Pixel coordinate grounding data
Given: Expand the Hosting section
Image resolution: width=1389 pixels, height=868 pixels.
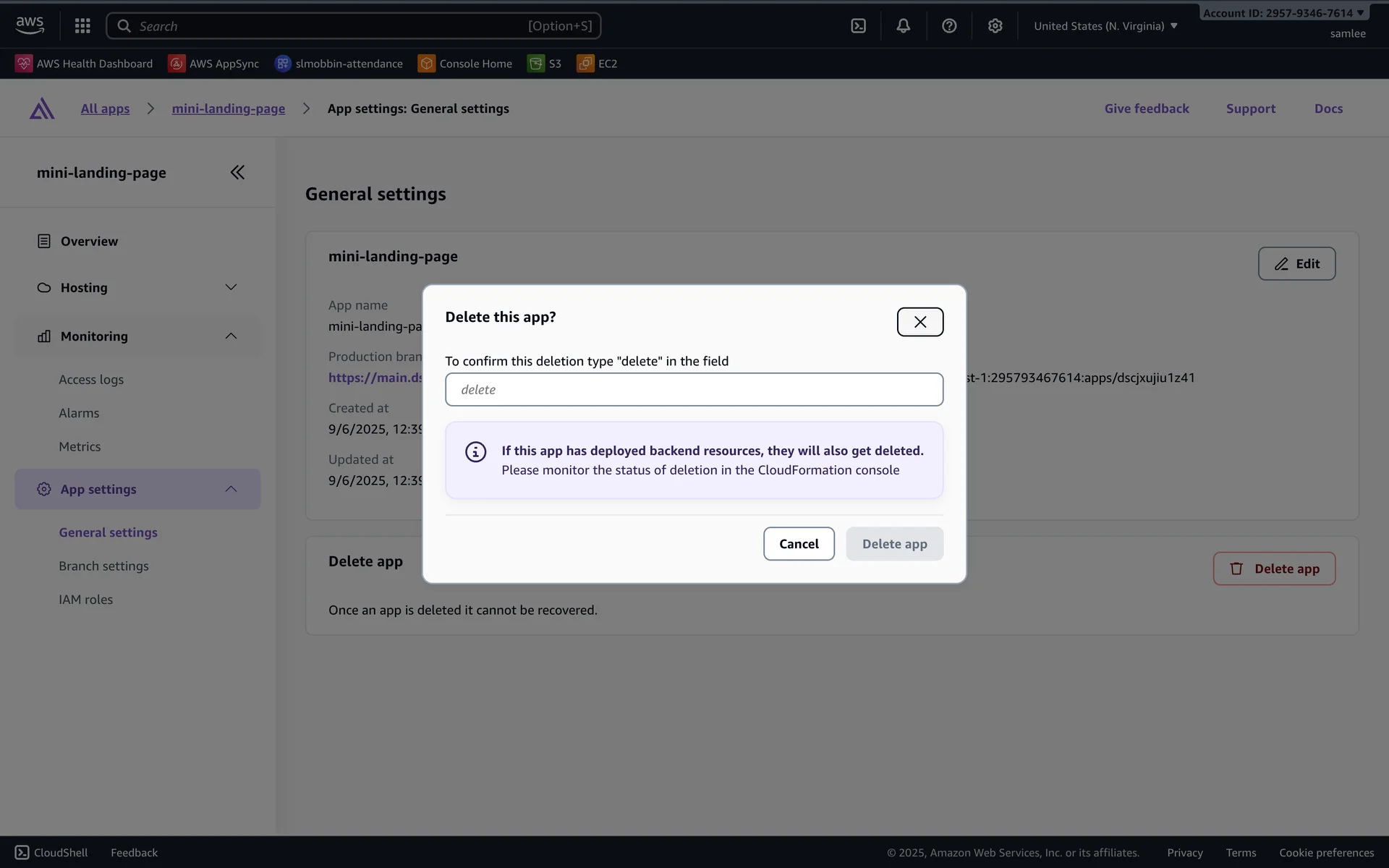Looking at the screenshot, I should click(231, 287).
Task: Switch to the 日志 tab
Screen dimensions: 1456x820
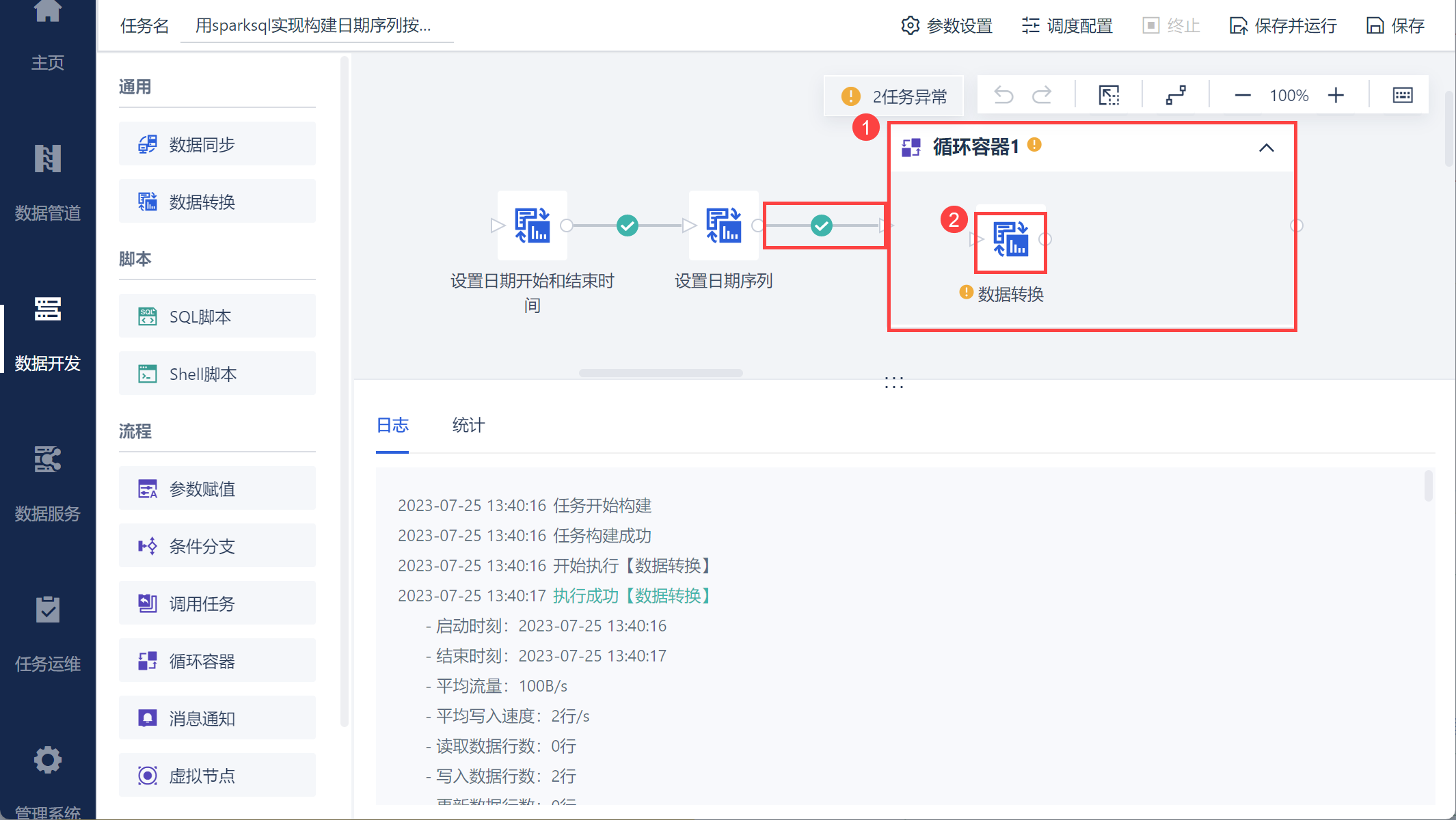Action: pyautogui.click(x=392, y=425)
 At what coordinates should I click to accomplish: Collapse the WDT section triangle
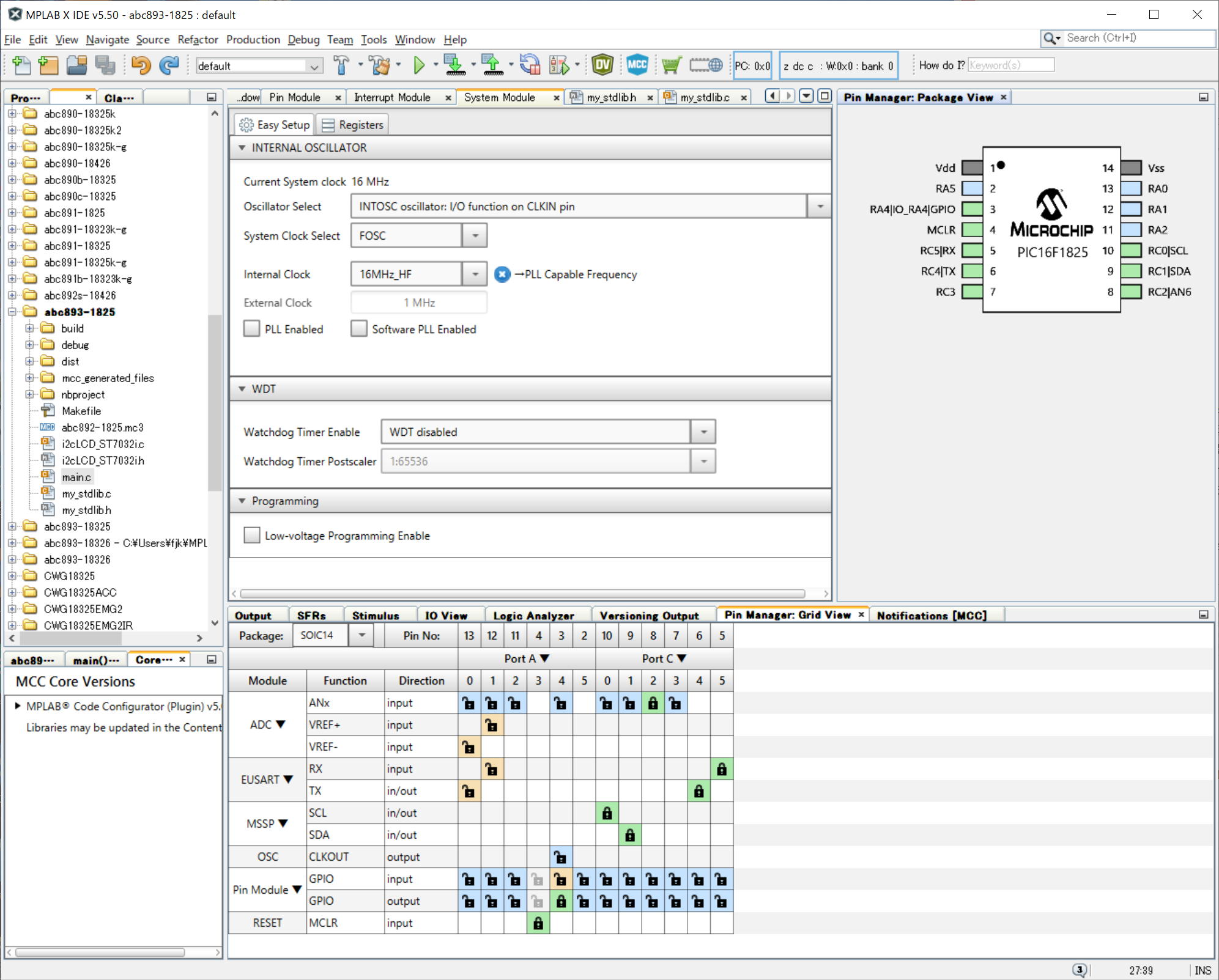pyautogui.click(x=242, y=389)
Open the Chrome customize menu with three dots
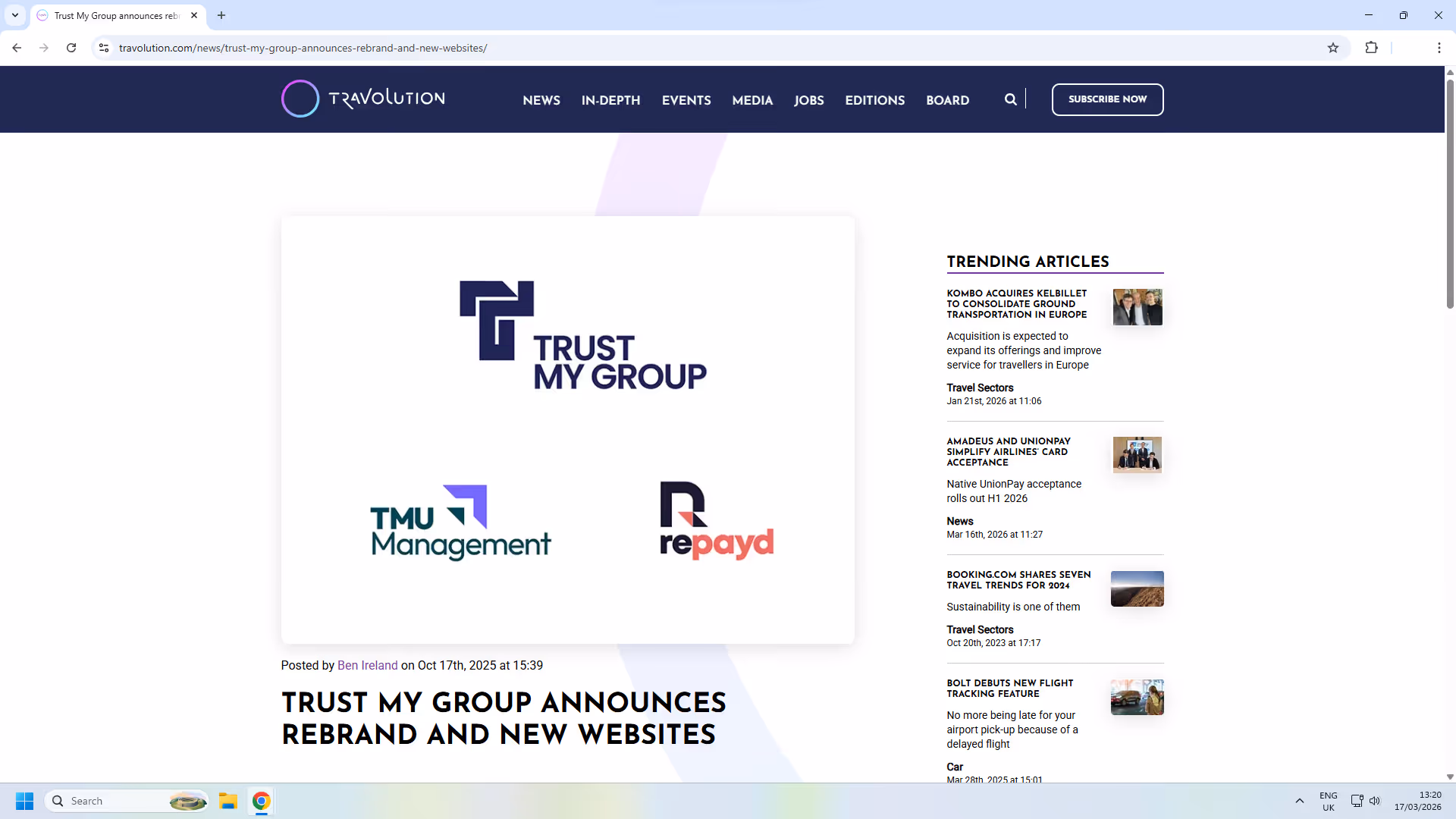Screen dimensions: 1456x819 pos(1439,48)
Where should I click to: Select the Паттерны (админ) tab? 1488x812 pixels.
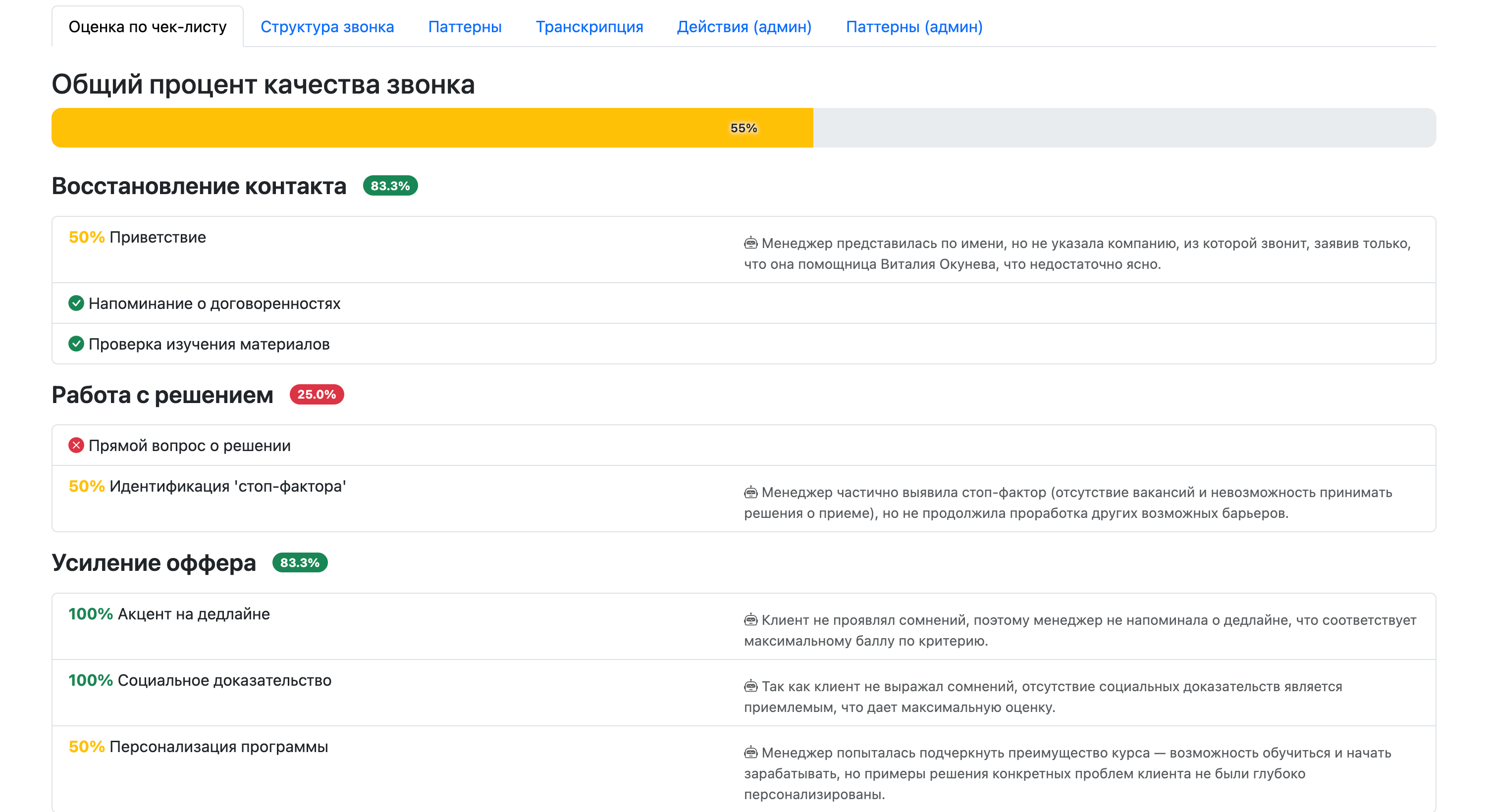coord(914,27)
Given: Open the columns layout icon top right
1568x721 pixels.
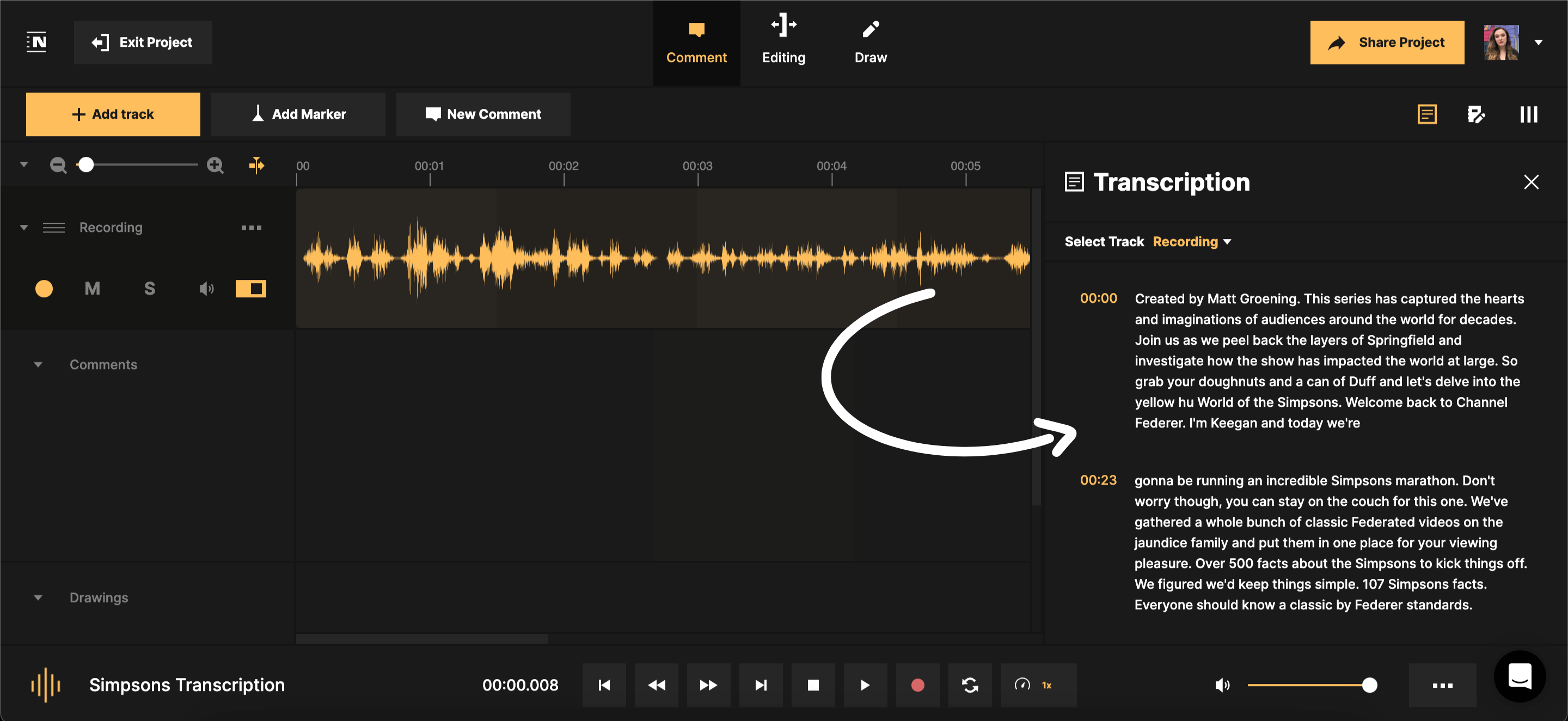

■ Task instructions ■
Could you set down every record above word for word, leaving out the pictures?

■ Task answer ■
Given: Expand the Hosting section
Image resolution: width=1389 pixels, height=868 pixels.
Looking at the screenshot, I should click(231, 287).
Task: Switch to the 日志 tab
Screen dimensions: 1456x820
Action: pyautogui.click(x=392, y=425)
 At what coordinates should I click to accomplish: Collapse the WDT section triangle
pyautogui.click(x=242, y=389)
Open the Chrome customize menu with three dots
Screen dimensions: 1456x819 pos(1439,48)
Where should I click to: Select the Паттерны (админ) tab? 1488x812 pixels.
coord(914,27)
Given: Open the columns layout icon top right
1568x721 pixels.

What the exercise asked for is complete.